Gute Nacht, Deutschland!

Mein nächster Kontakt zur Band Rammstein bestand darin, dass ich Gianna Nannini bei einer Probe zur ECHO-Verleihung 2011 beigebracht habe, zum Zwecke einer Preisübergabe den Namen der Band möglichst authentisch auszusprechen — was, seien wir ehrlich, bei einer Italienerin, die das R sowieso schon rollt, eine überschaubar komplexe Aufgabe war.

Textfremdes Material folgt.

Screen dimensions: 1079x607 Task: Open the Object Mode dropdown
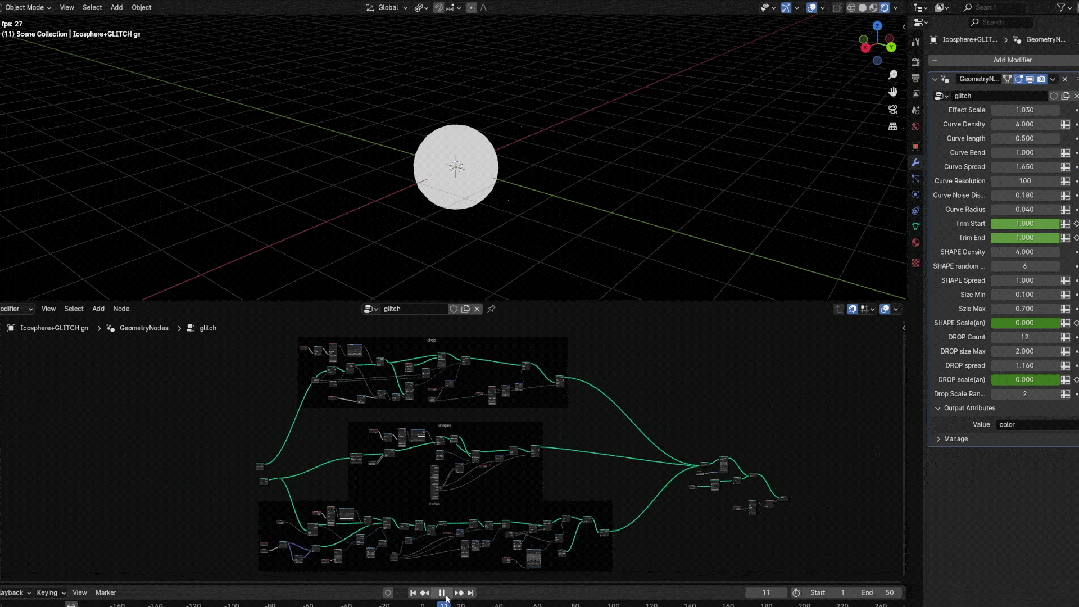click(27, 7)
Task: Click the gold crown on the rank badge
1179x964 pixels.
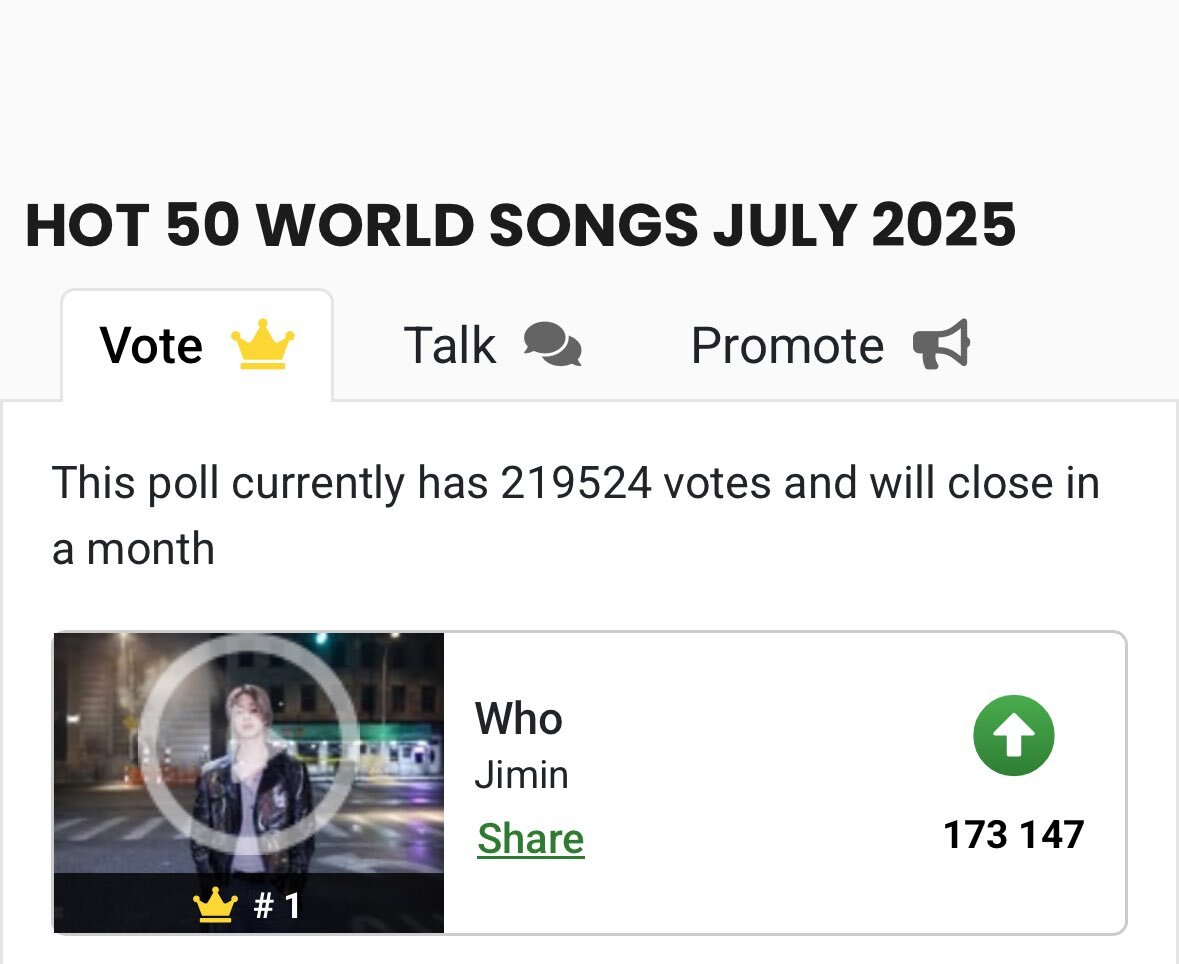Action: tap(215, 905)
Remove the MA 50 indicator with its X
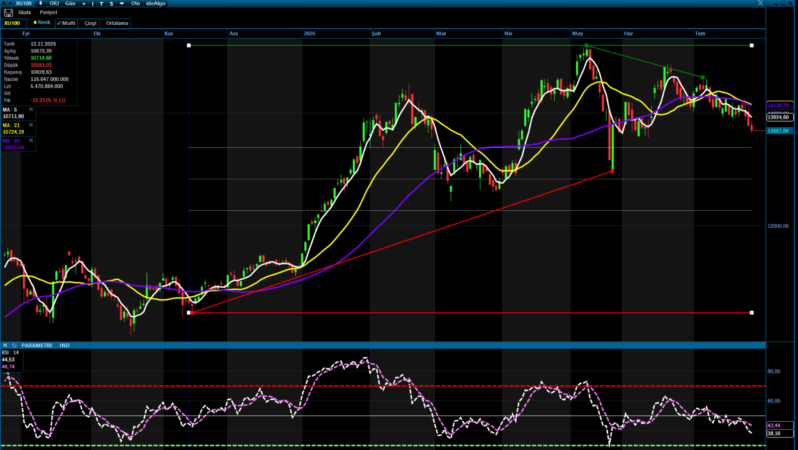 point(31,140)
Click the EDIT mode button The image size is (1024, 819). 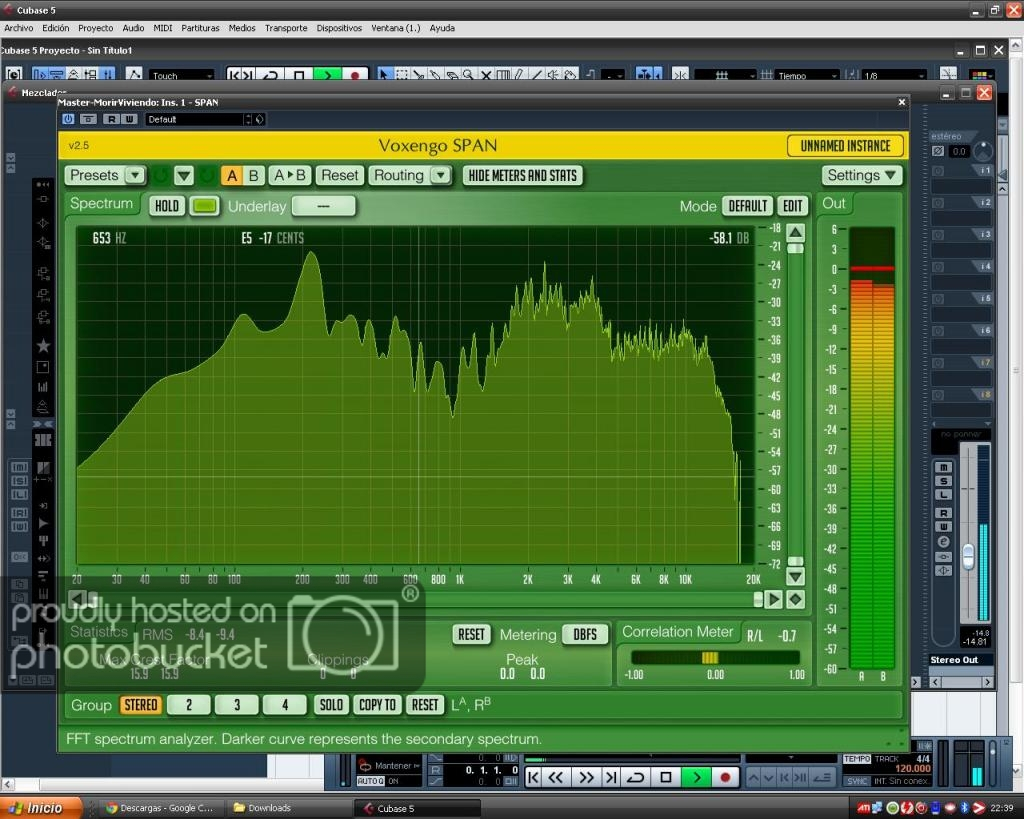click(x=792, y=206)
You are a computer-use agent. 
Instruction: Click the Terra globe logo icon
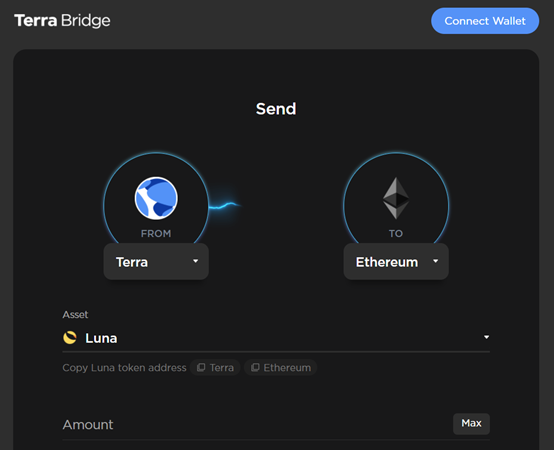[156, 198]
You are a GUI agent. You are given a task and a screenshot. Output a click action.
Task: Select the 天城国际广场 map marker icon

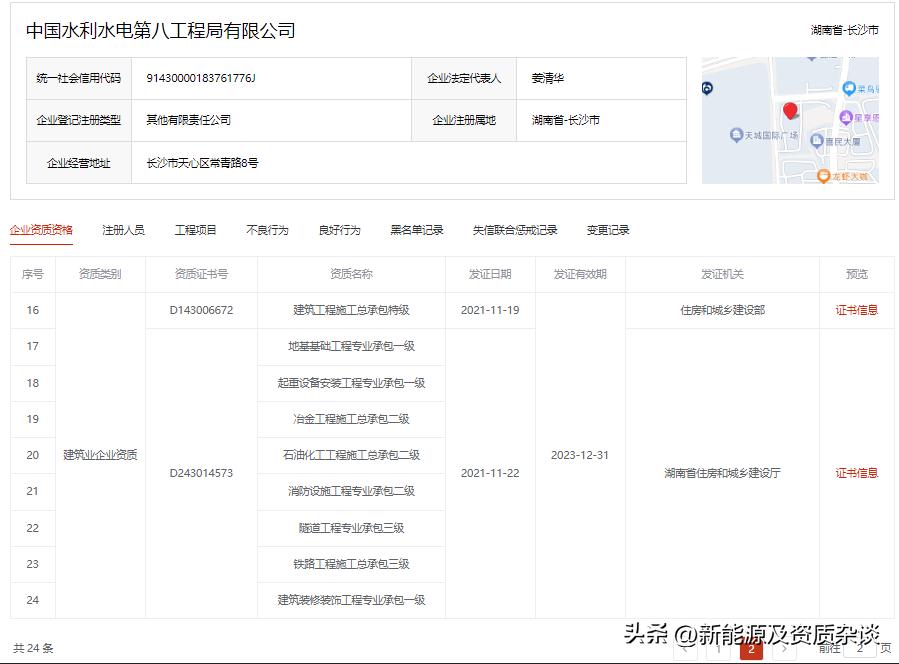(x=736, y=134)
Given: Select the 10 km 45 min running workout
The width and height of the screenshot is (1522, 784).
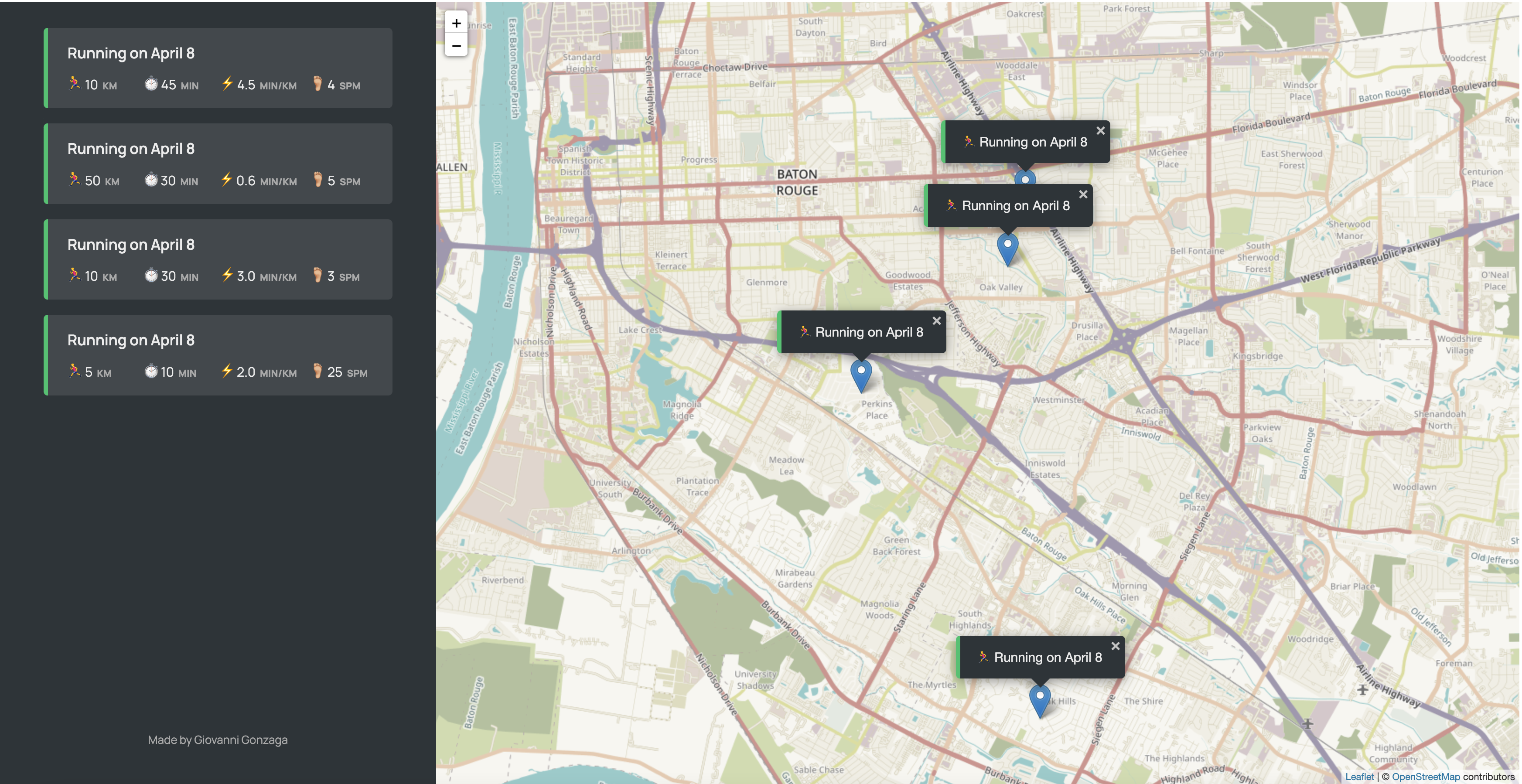Looking at the screenshot, I should 218,68.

Als ich dann später mit einigen Kolleg*innen auf die Aftershowparty ging, waren das Erste, was ich sah, Till Lindemann und einer der Ochsenknecht-Söhne, und ich weiß noch, dass ich dachte, dass ich jetzt doch gerne lieber irgendwo ganz anders wäre.

Die Musik von Rammstein konnte ich immer nur in kleinen Dosen ertragen, aber ihre Liveshows, dokumentiert in mehreren sehr guten Konzertfilmen, waren natürlich immer etwas besonderes. Ich finde es auch grundsätzlich erstmal spannend, wenn Künstler*innen weitreichende Entscheidungen treffen, sich ihre eigene Welt erschaffen und mit Tabus spielen. (Ich bin alt genug, um mich zu erinnern, welche Kontroversen der Bandname und der gleichnamige Song damals ausgelöst haben.) Eine Kunst, die sich nur am „guten Geschmack“ orientiert, wäre langweilig. Aber: Aus großer Macht folgt große Verantwortung — und wenn Du es mit Provokation zu immensem Mainstream-Erfolg geschafft hast, gerinnt sie fast zwangsläufig zum Ritual, zur Pose, zum Fünf-Jahres-Businessplan, der das Ganze weiter „skalieren“ soll. Also quasi Deutschrap mit anderem Sound. Oder halt Ballermann-Schlager. (Das Rammstein-Zitat „Manche führen, manche folgen“, das man im Ruhrgebiet auf vielen Auto-Aufklebern und Nummernschildhalterungen lesen kann, halte ich dennoch für eine der interessanteren Erscheinungen deutscher Popkultur, weil es so schön eindeutig markiert, in welche der beiden Kategorien der Fahrzeughalter fällt. Es ist wie ein „Böhse Onkelz“-Logo, das ein paar Tage in der Nähe einer Uni verbracht hat, oder die martialische Variante der Tinder-Profil-Selbstbeschreibung „ein bisschen verrückt“.)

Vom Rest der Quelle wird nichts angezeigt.